II - Out of the Dumps

~ Part II ~

Out of the Dumps

Vanilla supposed himself lucky when the air had become fresh and the light had changed. The artificial glow of a bulb nothing in comparison to the original, sunny beams only the sun could produce. Even more so when the dust bin had been set on the ground like a building landing upon hardened dirt, his surroundings rocketing for a second before stilling into stillness.  

Now is my chance!

He picked himself up from the ground and sprinted out from the platform, lowering across its curve into the bright world of golden blurs. Stale air replaced with fresh winds. The subtle chill of being in the bin replaced with the warm caress all over by the light itself he now stood in.  

Not that he stood in it for much longer.  

“Empty that bin so we can get out of here already!” Twilight's voice quaked from afar, disappearing further with every word.

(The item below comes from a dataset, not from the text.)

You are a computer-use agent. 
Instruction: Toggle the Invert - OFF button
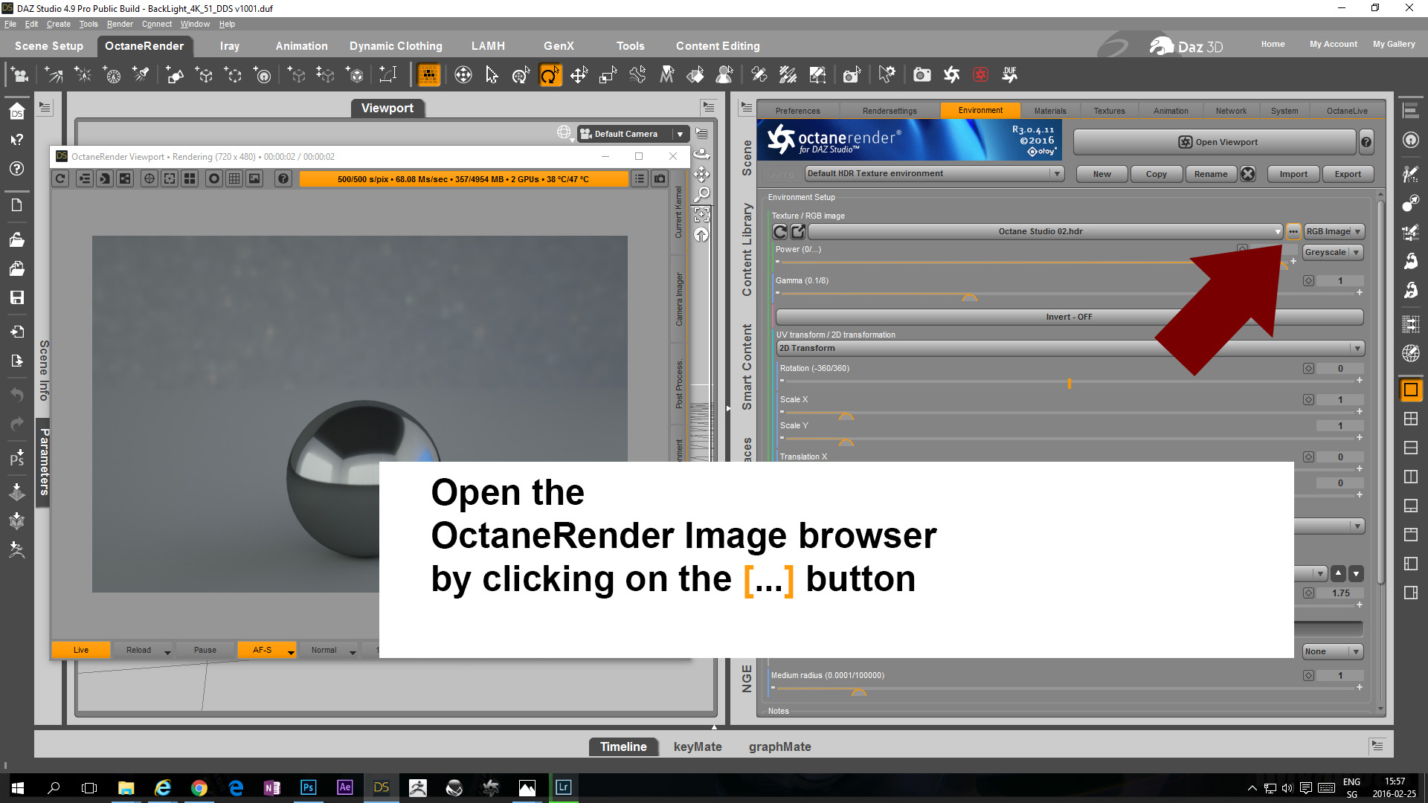(x=1069, y=317)
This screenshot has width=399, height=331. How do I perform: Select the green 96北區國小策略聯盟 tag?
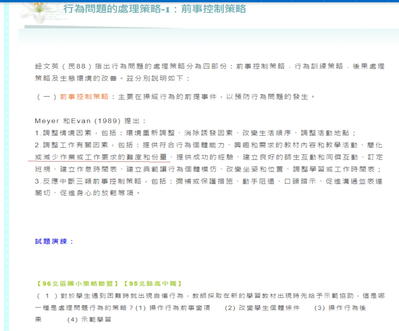(78, 284)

Even though they were now distant whispers, her voice still cracked the air with its presence. “We're going to be late for tonight if we don't get everything ready now!”

“Okay 'Miss Worry Pants.'” Vanilla yelped at feeling the dustbin lift off from the ground, ascending into a giant black blur in the distance. High above, it tilted into the dumpers as its contents cascaded inward. Waters of dirt and filth. Good thing he got out. “Hey! Have you ever thought about getting that done? The word 'worry' written over your pants? It would have to be written very tiny to get all of your worries onto it!”

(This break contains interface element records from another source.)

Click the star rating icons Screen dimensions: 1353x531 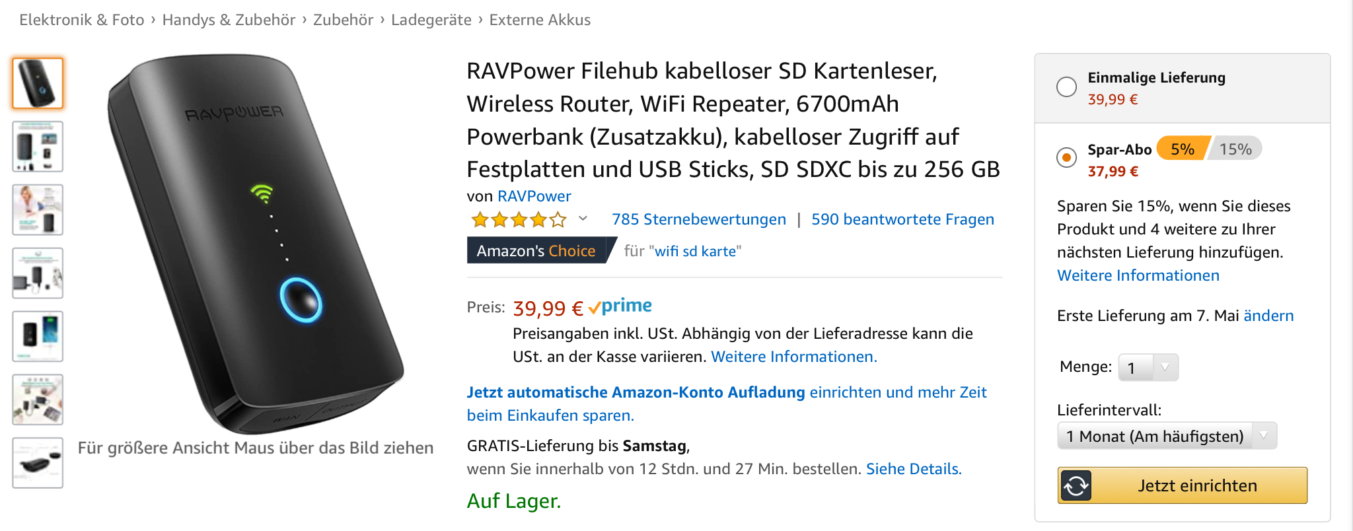[x=519, y=219]
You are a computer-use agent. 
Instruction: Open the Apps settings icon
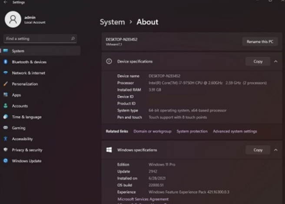coord(6,95)
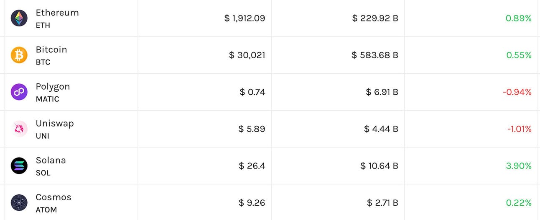This screenshot has height=220, width=540.
Task: Click Uniswap's -1.01% change value
Action: [x=519, y=129]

Vanilla gazed up at the towering pink giant as she turned away, the twist of her boot against the hardened ground summoning plump boulders—nothing more than beads of dirt—from the ground around its size. Like a storm rising from beneath the earth, expelling in a wave around the foot, a light fog of dust kicked up.

It looked like a trip through a desert suddenly invented, that, with a monster tucked within.

I can't risk getting close to her now, Vanilla thought as he turned away from the giant, choosing to pass underneath the freezing shadow of the dumpster. Either way, he wouldn't be seen. But at least, in this case, he would be safe from the dangerous, gentle and unaware giants. They don't mean to hurt me. Pinkie would... probably cry if she knew he swept me into such a place... o-or... would she still do that for me now... at this size?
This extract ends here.